“Hopefully we've got things rolling now”
Repsol Honda RC212V riders Dani Pedrosa and Nicky Hayden head into the Portuguese Grand Prix aiming to keep improving following a superb Spanish GP.
Former 125 and 250 World Champion Pedrosa won Jerez in dominant style to
lead the MotoGP series for the first time, while 2006 MotoGP champ Hayden took an excellent fourth-place finish after running with the leaders.
Both men spent two further days at Jerez testing components, tyres and setup options that should put them in even better shape at Estoril. Pedrosa won the Jerez race using Michelin's wider profile front tyre for the first time and he used the tests to further improve his feeling for the tyre, which offers superior corner-entry performance. Meanwhile Hayden set the fastest lap of the tests while evaluating Michelin rear tyres and some new clutch parts for smoother corner entries.
Estoril is a complex and tricky circuit with some dramatic contrasts – the chicane is MotoGP's slowest corner and the kink onto the back straight is one of the fastest. Riders need a well-balanced machine that is manageable in slower turns and stable in the fast sweepers, with good top speed for the 320km/h-199mph main straight and excellent braking stability.
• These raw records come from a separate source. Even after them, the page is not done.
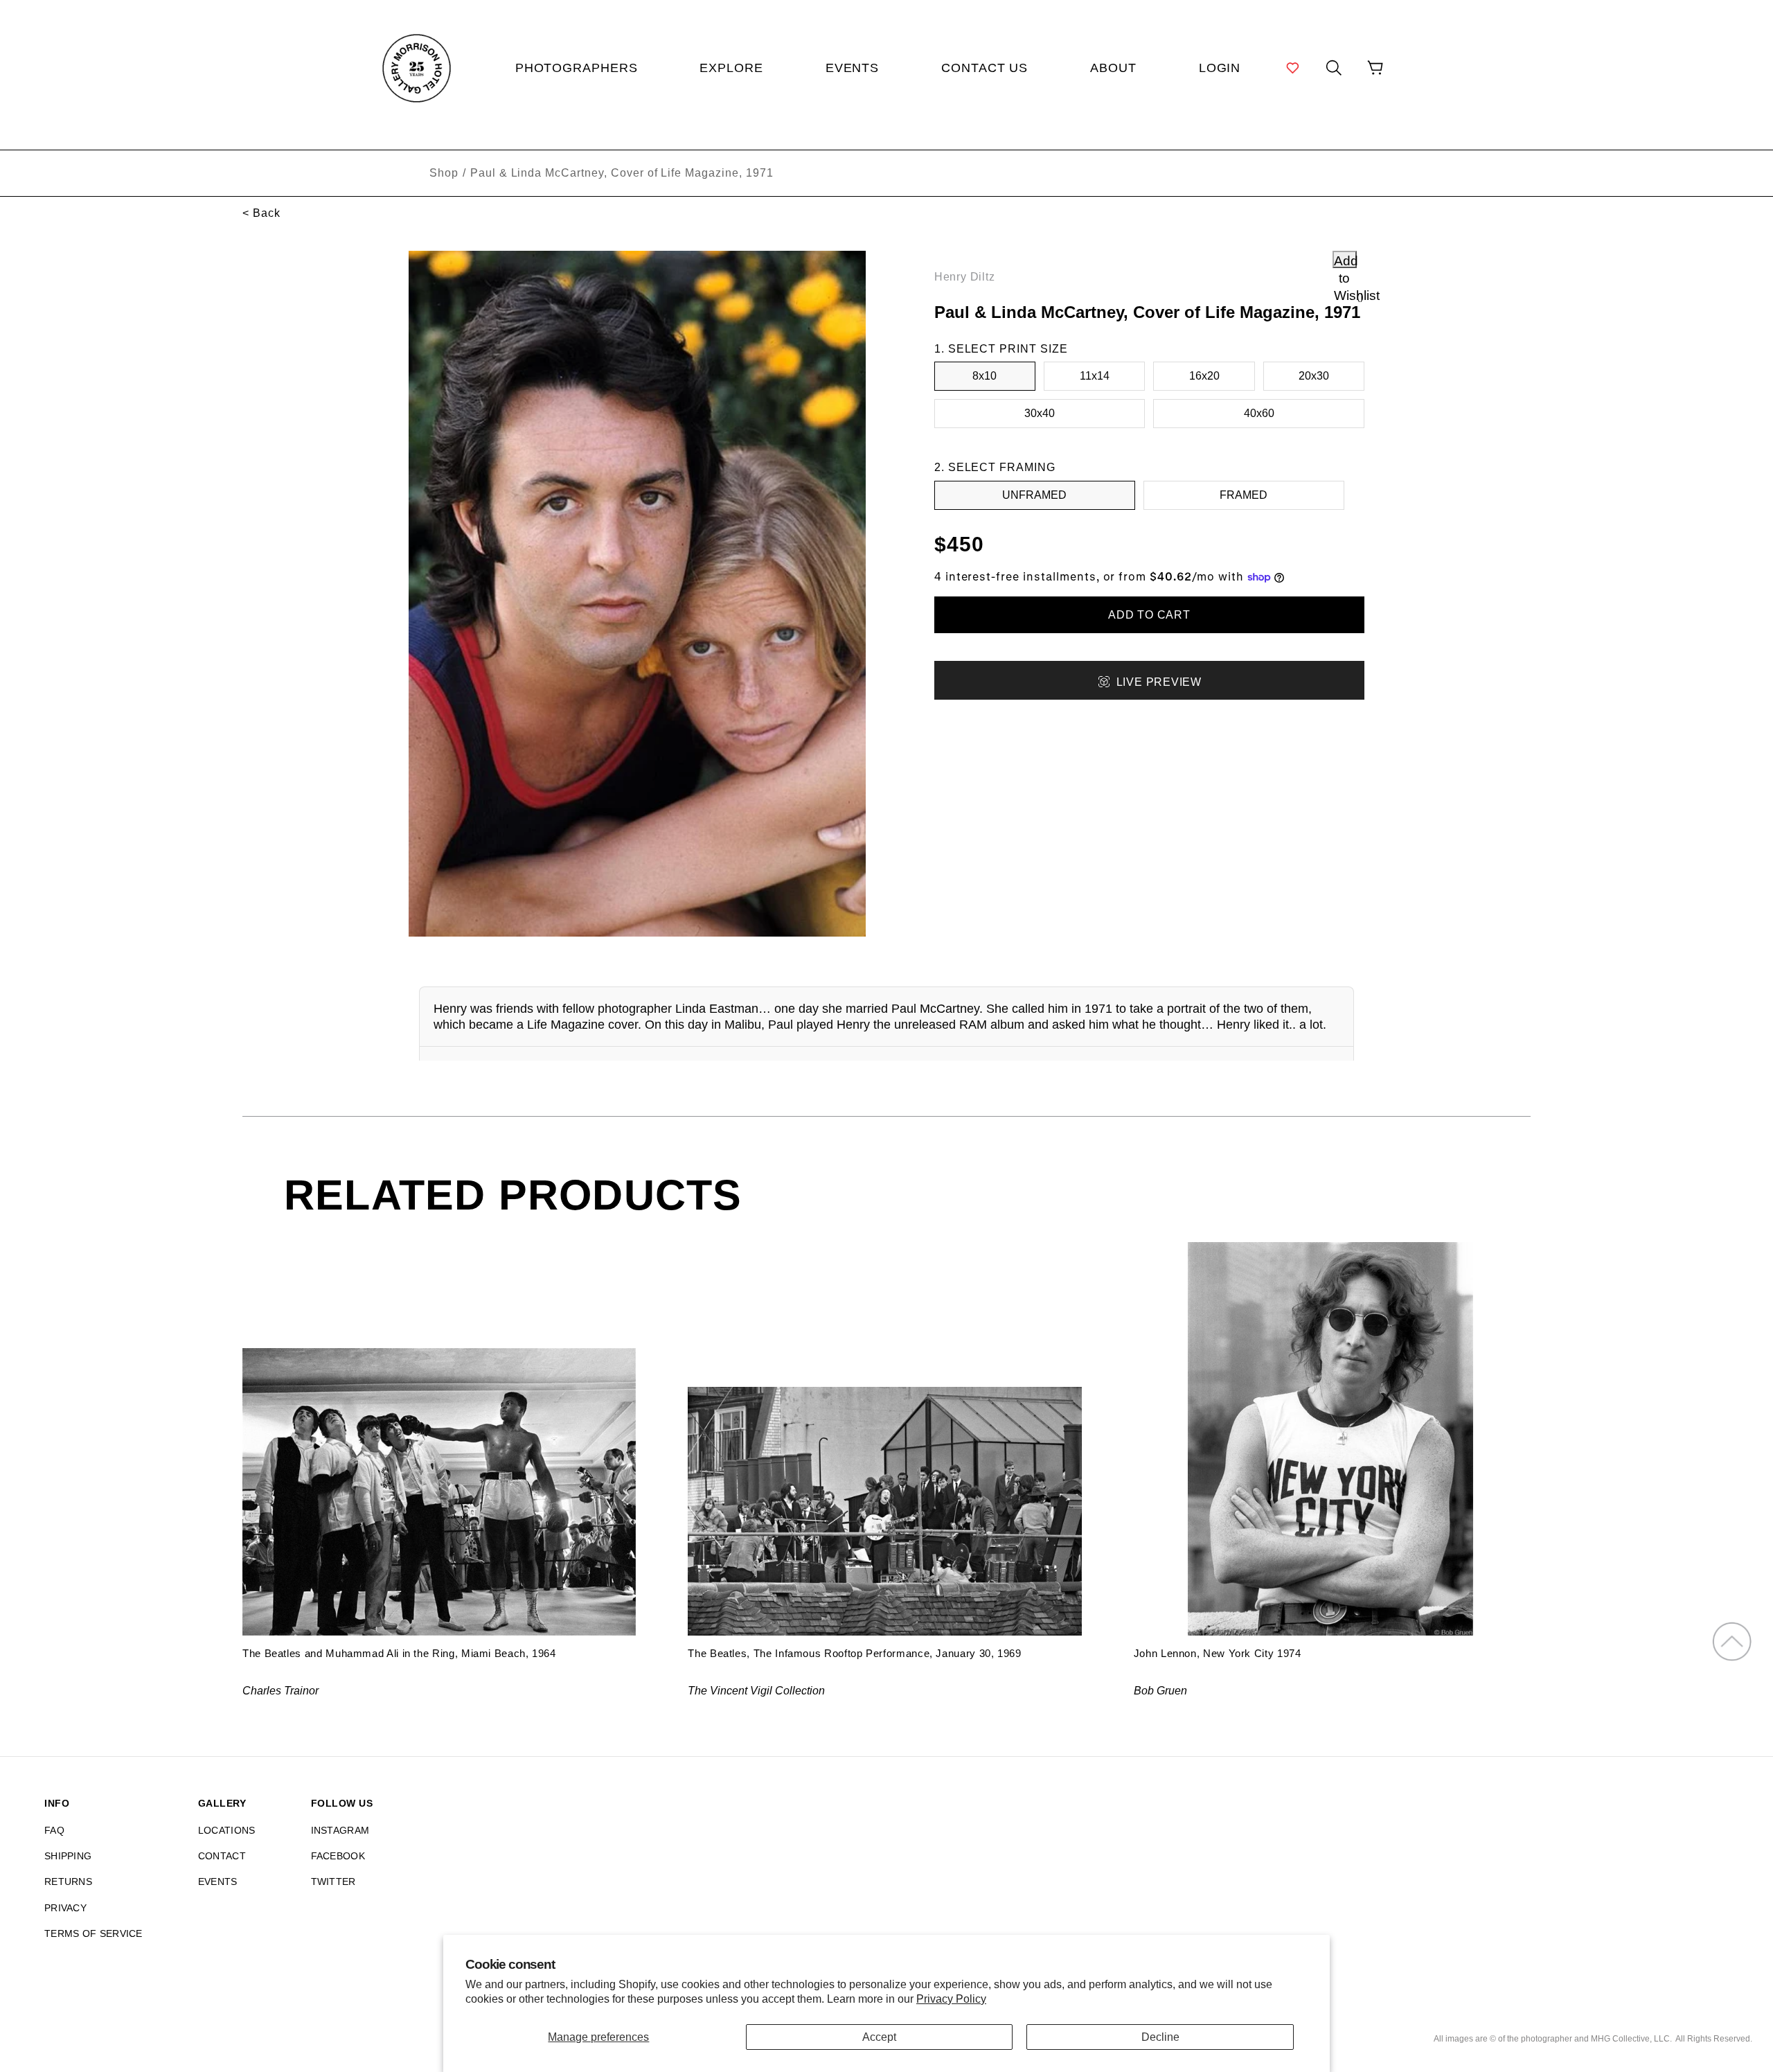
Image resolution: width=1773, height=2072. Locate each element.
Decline (1160, 2037)
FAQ (54, 1830)
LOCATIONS (227, 1830)
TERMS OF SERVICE (93, 1933)
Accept (879, 2037)
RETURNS (68, 1881)
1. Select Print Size (1001, 349)
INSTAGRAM (340, 1830)
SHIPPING (67, 1855)
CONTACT (222, 1855)
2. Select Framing (994, 467)
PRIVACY (65, 1907)
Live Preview (1159, 682)
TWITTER (333, 1881)
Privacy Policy (951, 1999)
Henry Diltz (964, 277)
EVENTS (218, 1881)
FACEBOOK (338, 1855)
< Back (261, 213)
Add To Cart (1149, 615)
Hayden is the current Estoril lap record holder and also took pole position at last year's event, in which Pedrosa finished a very close second, just 0.176 seconds off the win. Honda has won five of the eight premier-class GPs staged at the track since 2002.
“The tests we did at Jerez should help us, it was good to get more familiar with the bike and do some more work with Michelin's wider front tyre. At Estoril you need a bike that performs well on the brakes and maintains optimum rear grip throughout the race. It's a tough track from a riding point of view, because you need to be very strong to handle the braking and the bumps and you also need excellent physical endurance. You need to be quite aggressive but at the same time you need to stay relaxed so you don't get drained during the race. The most important part of the track is the last corner – it's a very long turn which influences your speed all the way down the straight – so it's vital for good lap times. The tarmac isn't in great shape – it's bumpy and a bit slippery. I like the atmosphere though, it's 100 per cent Spanish!”
“Hopefully we've got things rolling now. Jerez wasn't bad, good enough to make me look forward to Estoril where we'll be working to keep going forward. It's is an old-school track, it's a strange little place, not very wide and kinda odd.
It can be a lot of fun or it can be miserable. It's got that little bus-stop chicane which is probably the slowest corner in MotoGP, but I really like the right-hand kink onto the back straightaway, that's pretty fast and cool. And I love the last corner coming onto the front straightaway – when the bike works good and steers through there it can be pretty fun. Obviously you want something with some horsepower because the front straightaway goes on for days. And you need something to get through the tight, twisty bits. One other thing, there's definitely a lot more right-handers, so you need softer compounds on the left side of the tyres.”